__SOURCE TEXT__
+--

In celebration of the power of science we spoke to three people: an individual, a medical provider, and a vaccine scientist about how vaccines have impacted them throughout their lives. Here are their answers:

John Scully, 79, resident of Florida

Photo courtesy of John Scully

When John Scully was born, America was in the midst of an epidemic: tens of thousands of children in the United States were falling ill with paralytic poliomyelitis — otherwise known as polio, a disease that attacks the central nervous system and often leaves its victims partially or fully paralyzed.

"As kids, we were all afraid of getting polio," he says, "because if you got polio, you could end up in the dreaded iron lung and we were all terrified of those." Iron lungs were respirators that enclosed most of a person's body; people with severe cases often would end up in these respirators as they fought for their lives.

John remembers going to see matinee showings of cowboy movies on Saturdays and, before the movie, shorts would run. "Usually they showed the news," he says, "but I just remember seeing this one clip warning us about polio and it just showed all these kids in iron lungs." If kids survived the iron lung, they'd often come back to school on crutches, in leg braces, or in wheelchairs.

"We all tried to be really careful in the summer — or, as we called it back then, 'polio season,''" John says. This was because every year around Memorial Day, major outbreaks would begin to emerge and they'd spike sometime around August. People weren't really sure how the disease spread at the time, but many believed it traveled through the water. There was no cure — and every child was susceptible to getting sick with it.

"We couldn't swim in hot weather," he remembers, "and the municipal outdoor pool would close down in August."

Then, in 1954 clinical trials began for Dr. Jonas Salk's vaccine against polio and within a year, his vaccine was announced safe. "I got that vaccine at school," John says. Within two years, U.S. polio cases had dropped 85-95 percent — even before a second vaccine was developed by Dr. Albert Sabin in the 1960s. "I remember how much better things got after the vaccines came out. They changed everything," John says.

+--

Collected data
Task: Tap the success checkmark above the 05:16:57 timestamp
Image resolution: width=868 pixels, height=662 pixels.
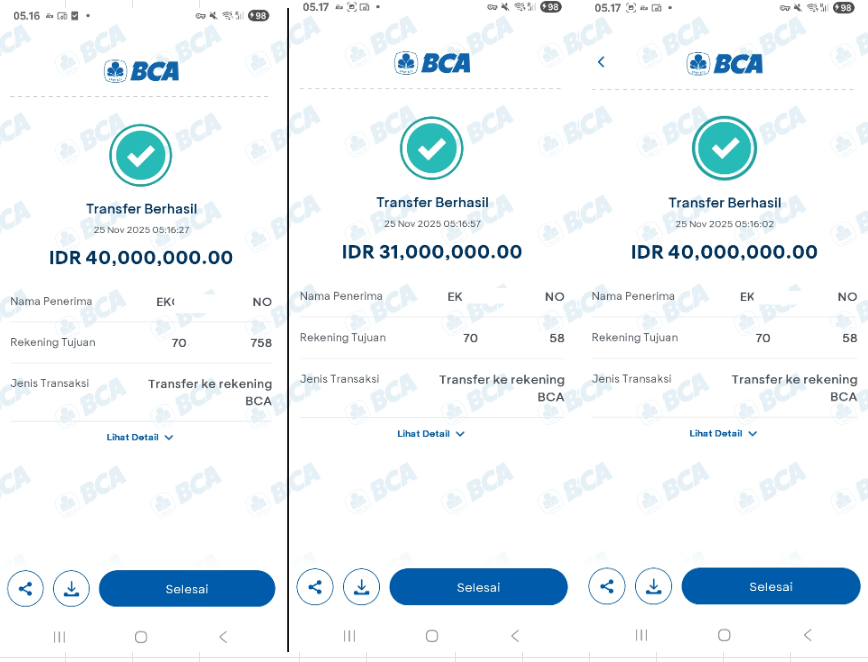Action: pyautogui.click(x=432, y=149)

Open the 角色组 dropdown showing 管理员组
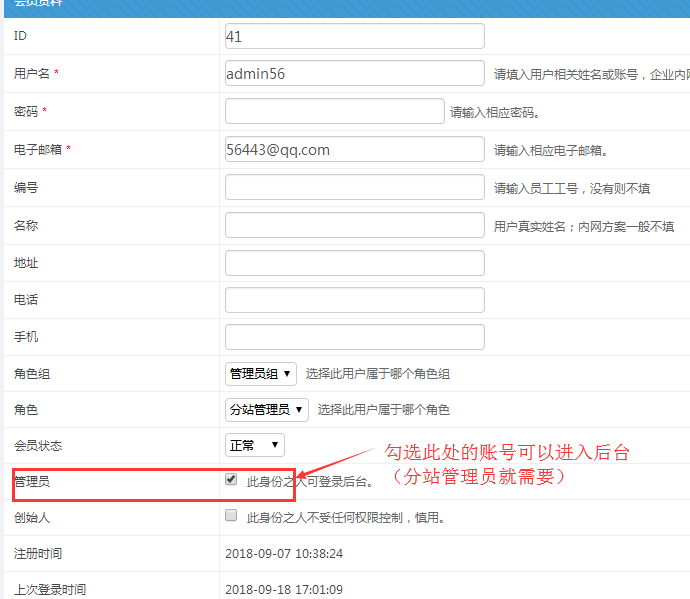pos(261,374)
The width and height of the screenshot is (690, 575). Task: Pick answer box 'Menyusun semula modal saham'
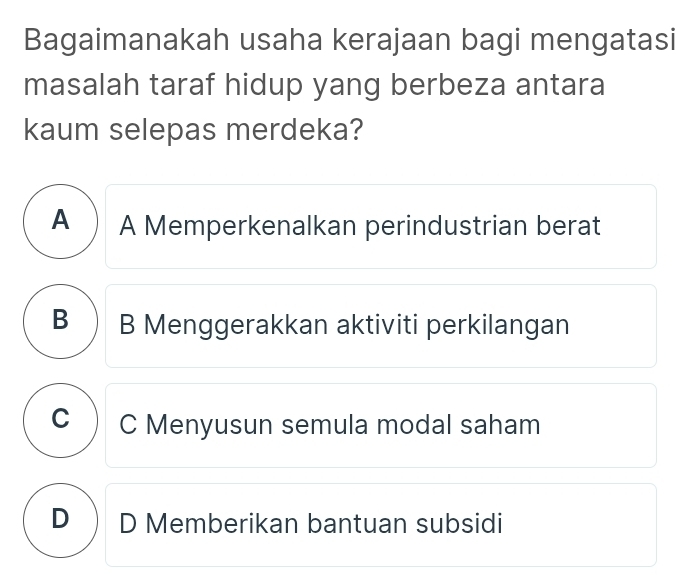click(x=380, y=425)
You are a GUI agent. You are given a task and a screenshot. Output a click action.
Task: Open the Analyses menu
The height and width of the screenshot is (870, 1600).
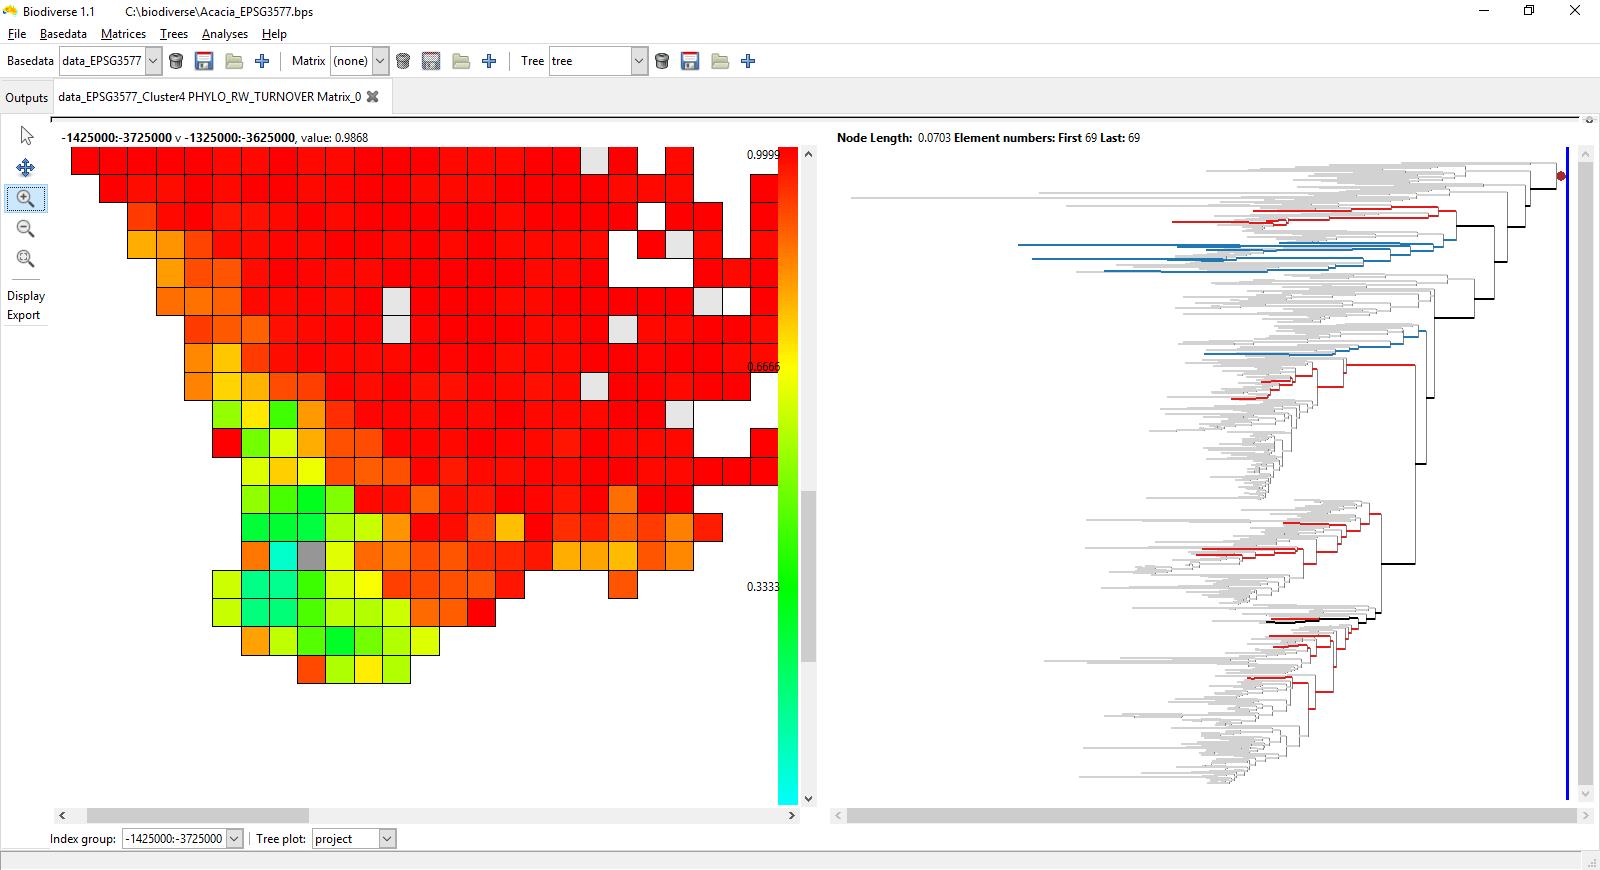click(x=224, y=34)
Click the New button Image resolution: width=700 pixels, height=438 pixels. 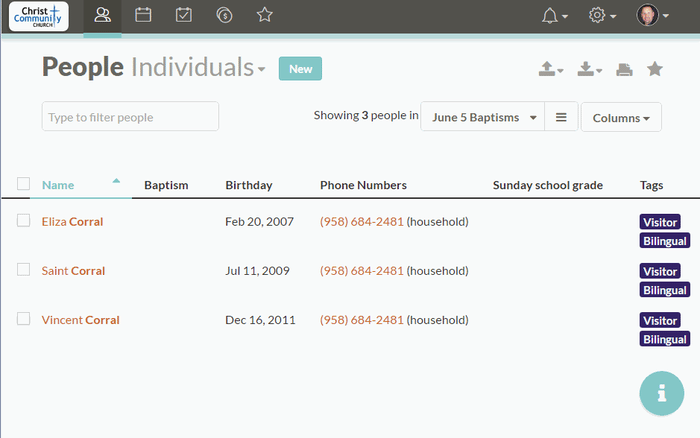coord(300,69)
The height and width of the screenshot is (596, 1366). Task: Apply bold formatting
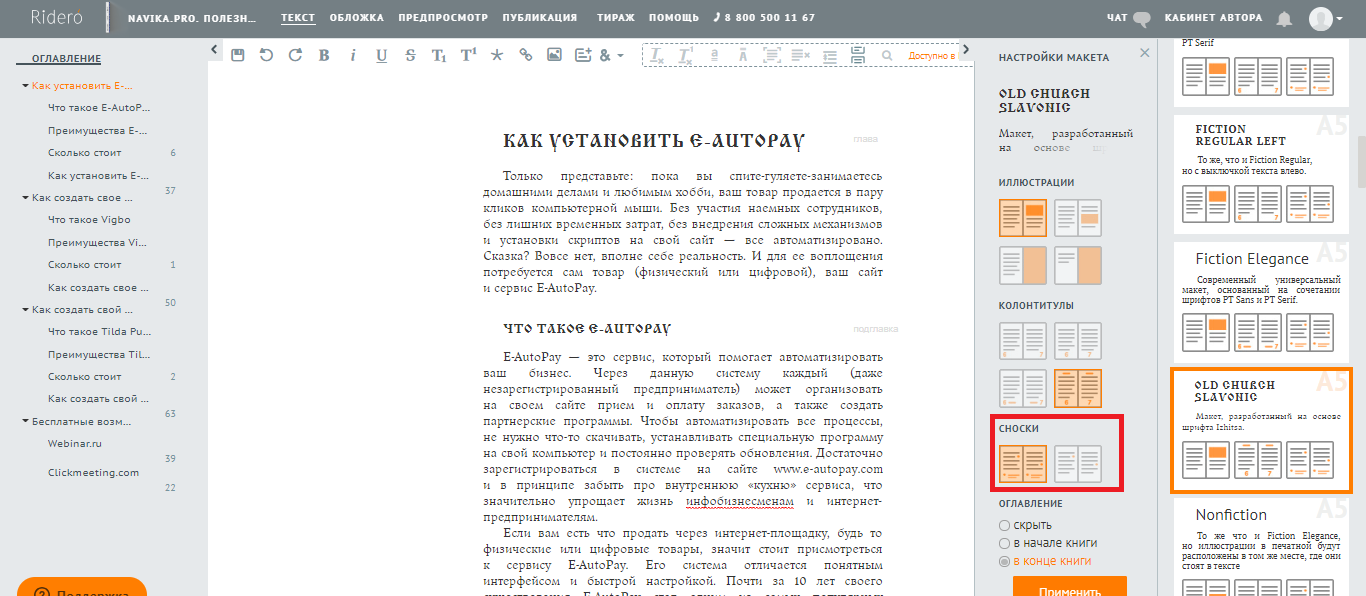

+--

__HOW TO COMPLETE THIS TASK__
Answer these questions from the polio text:
(a) How old is John Scully, and in which state does he live?
(b) What did John and the other children call the summer?
(c) In what year did clinical trials begin for Dr. Jonas Salk's polio vaccine?
The records are separate material, unrelated to the text.

__EXPECTED OUTPUT__
(a) He is 79 and lives in Florida.
(b) They called it "polio season."
(c) 1954.